#### WHAT IS BEING ASKED
Output exactly the lines from the line that has "The image size is (1001, 919)." through the last line of the data below, with no pictures.

==================================================

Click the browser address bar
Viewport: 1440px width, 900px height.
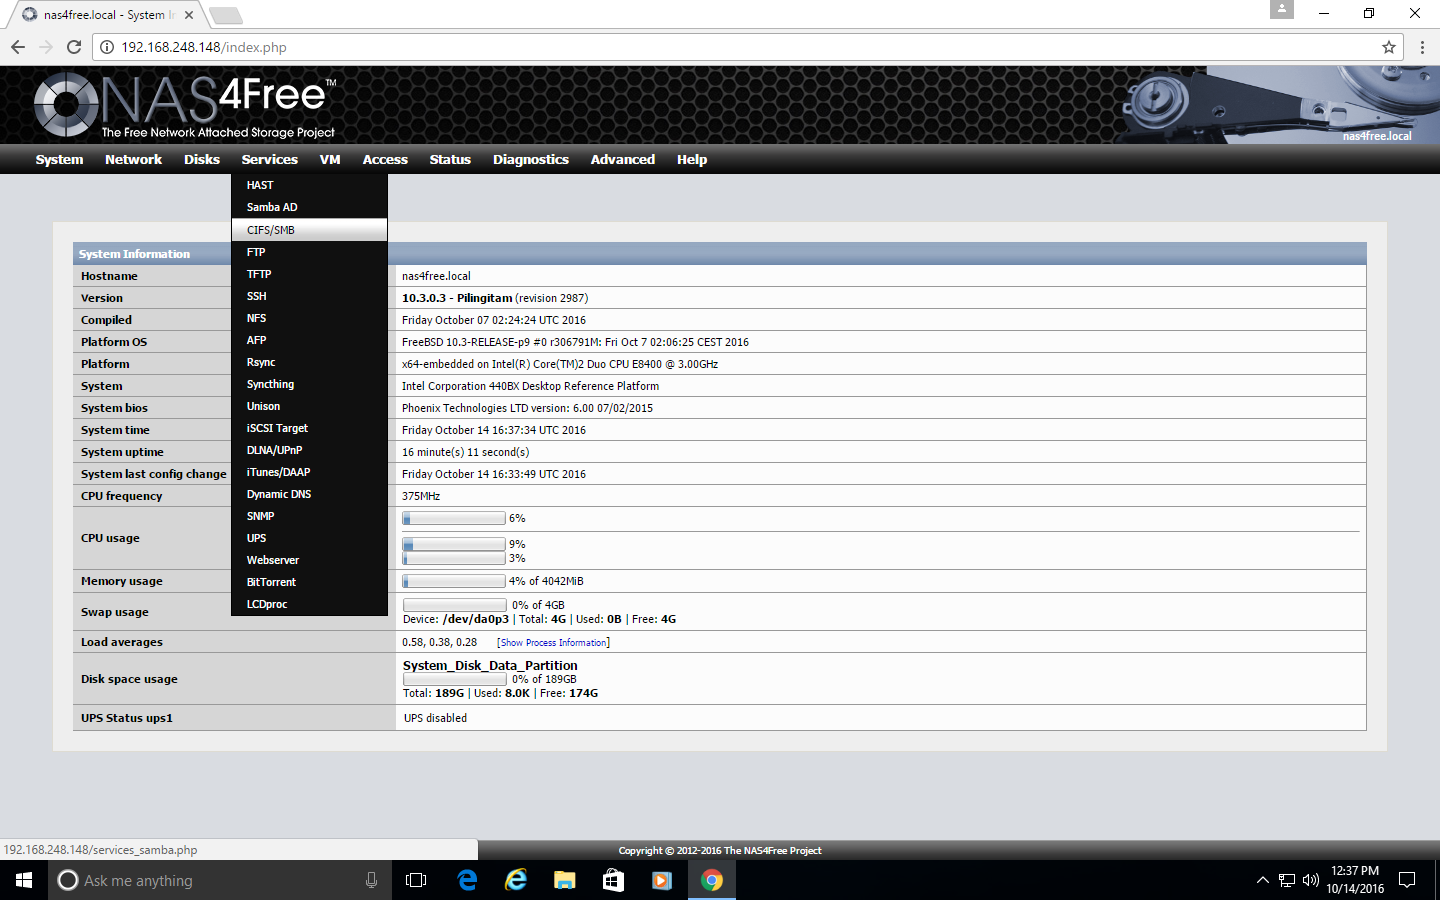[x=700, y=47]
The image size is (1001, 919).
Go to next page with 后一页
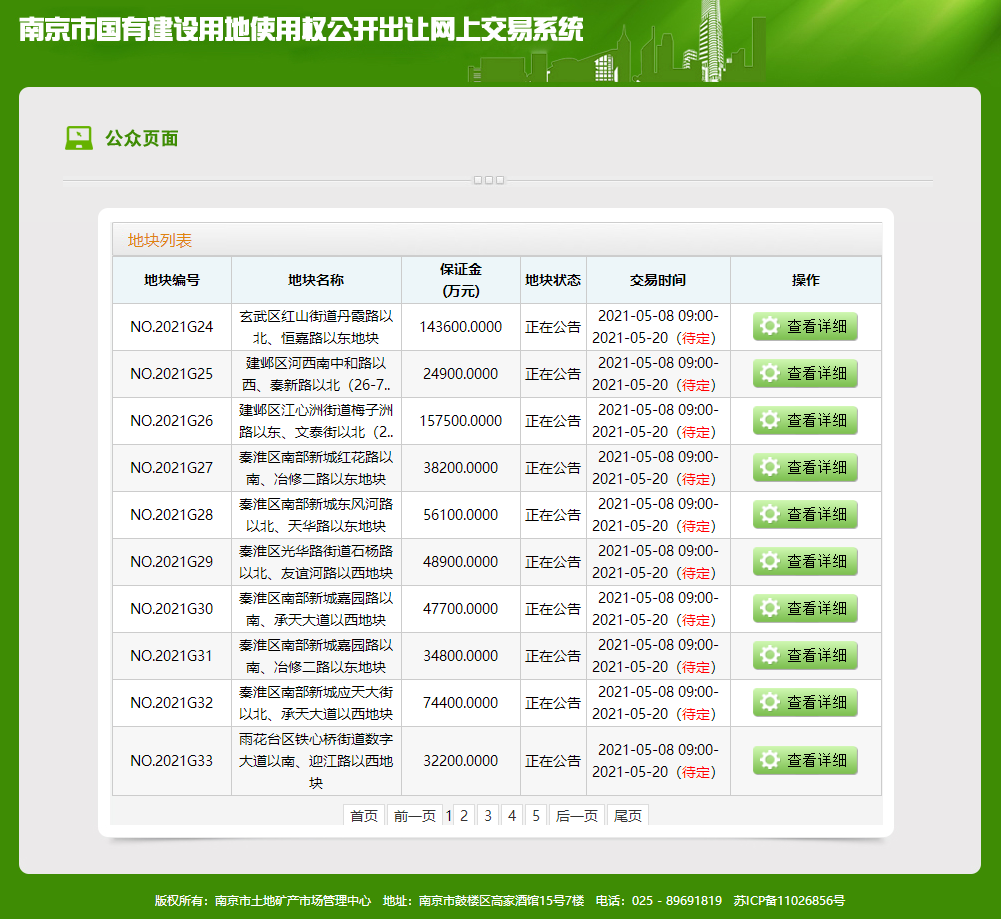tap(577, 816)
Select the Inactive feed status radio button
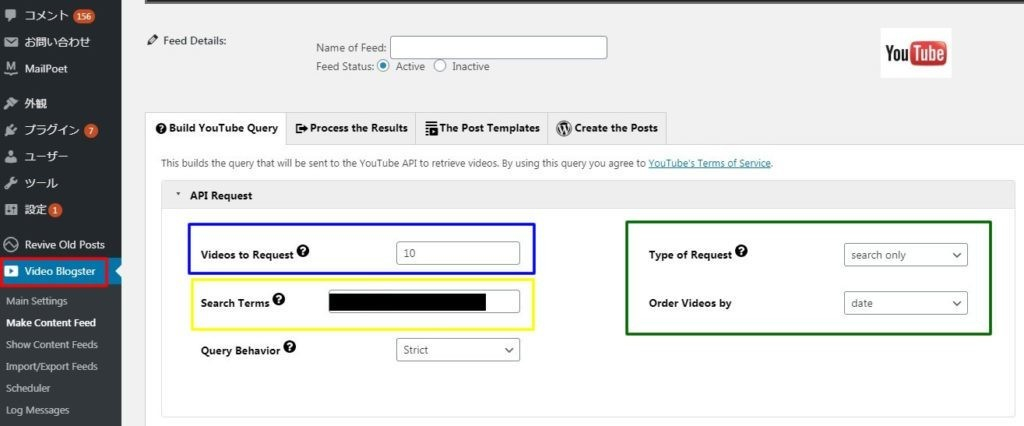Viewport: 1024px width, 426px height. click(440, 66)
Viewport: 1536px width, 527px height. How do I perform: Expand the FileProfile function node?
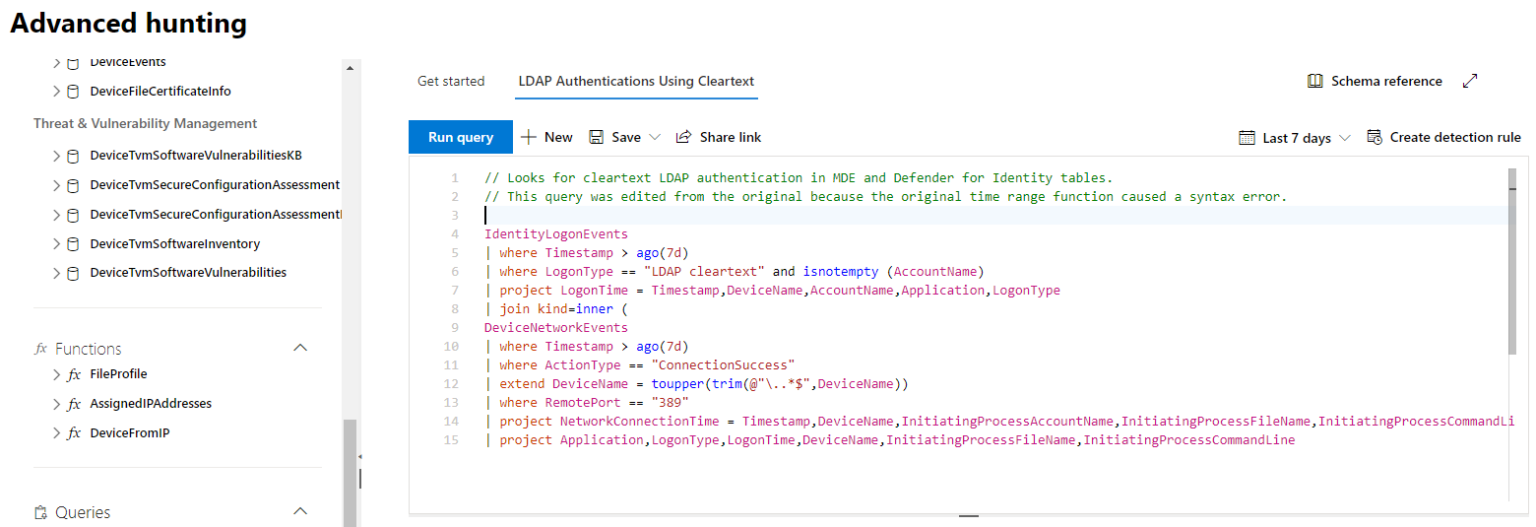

==================================================

#### TASK RESULT
The image size is (1001, 919).
Go to next page with 后一页
tap(577, 816)
Select the Inactive feed status radio button
Viewport: 1024px width, 426px height. click(440, 66)
Viewport: 1536px width, 527px height. How do I perform: Expand the FileProfile function node?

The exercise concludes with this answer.